Achievement is on the rise in low-performing Calif. schools receiving funding through the $3 billion Quality Education Investment Act, according to an analysis funded by the California Teachers Association and released recently.
But others who study California education policy are somewhat less sanguine about the results, saying that it’s hard to determine whether the better achievement patterns can be attributed to the QEIA changes or other factors.
The QEIA reforms were funded through a settlement in a lawsuit that the union and other plantiffs, including state Superintendent Jack O’Connell, won against Gov. Arnold Schwarzenegger in 2006. Essentially, the union said that Schwarzenegger hadn’t met requirements of the state’s Prop. 98, which requires the state to make at least minimum annual spending increases in education.
QEIA will put $3 billion into 488 schools over eight years to support specific improvement objectives. Planning started in 2007-08 and implementation began in earnest in 2008-09. Among other things, the reforms include the reduction of class sizes—a favored strategy of the union—the placement of counselors in high schools; support for parental involvement; and the provision of time for teachers to collaborate and work with one another.
It is also, according to CTA officials, the largest single education reform program of its kind in the nation, affecting about 500,000 students in all.
Conducted by Vital Research, a Los-Angeles based group, the report says that QEIA schools, on average, experienced about 47 percent more growth on the state accountability system, known as the Academic Performance Index, than did a comparison group of non-QEIA schools. They generally also did better raising the scores of traditionally underserved populations. (Though it’s not spelled out in the report, a CTA spokesman said the performance of QEIA schools was compared with non-QEIA schools scoring in the same deciles on the API.)
In 2009-10, schools on average moved up about 6.8 points more on the 800-point API. Since the program began, they’ve averaged growth of 62.7 points, compared to 49.3 in non-QEIA schools.
Many of the schools still quite low-performing despite these improvements, but under the conditions of the program, they’re expected to continue to meet their state-set growth goals while they receive the funding.
David Sanchez, the president of the CTA, said that the report is a sign that an approach to school reform based on collaboration and engagement of the community can help improve student outcomes.
“We took a big gamble on trying to come up with this reform idea, what kind of reform is needed to improve student learning, and ensure public schools are doing the best they can,” he said. “The report shows that our schools in QEIA are doing quite well. Some have gone above and beyond the targeted projections for their scores [on the API.]”
According to some researchers, though, the design of the study isn’t enough to prove that the investment of cash is what contributed to the improvements. The way QEIA was implemented, all schools in the lowest two deciles were eligible to participate, but superintendents and school boards got to create the selection criteria. Many, but not all of them, used a lottery system; some did so only after they’d made a priority list. So, in other words, the selection of schools is nonrandom.

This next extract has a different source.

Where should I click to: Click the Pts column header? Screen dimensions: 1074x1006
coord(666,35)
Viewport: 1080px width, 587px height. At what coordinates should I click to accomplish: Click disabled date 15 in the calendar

What that means is that it’s difficult to determine whether the higher scores in the QEIA schools are attributable to the QEIA reforms or to something else at work in those schools, said David Plank, the executive director of Policy Analysis for California Education, a group of scholars at Stanford University that studies education reforms in the Golden State.
“The problem with QIEA is that the way it was implemented makes it virtually impossible to do a meaningful selection of schools,” Mr. Plank said. “Class-size reduction, collaboration, professional development—those are all good things, but we can’t learn anything meaningful about them because there’s no control [group].”
It’s still early in the QEIA implementation, and one hopes it will be possible to do a more sophisticated analysis as more and more information starts to come in from the schools. Even if the data at this point are merely observational, they’re encouraging.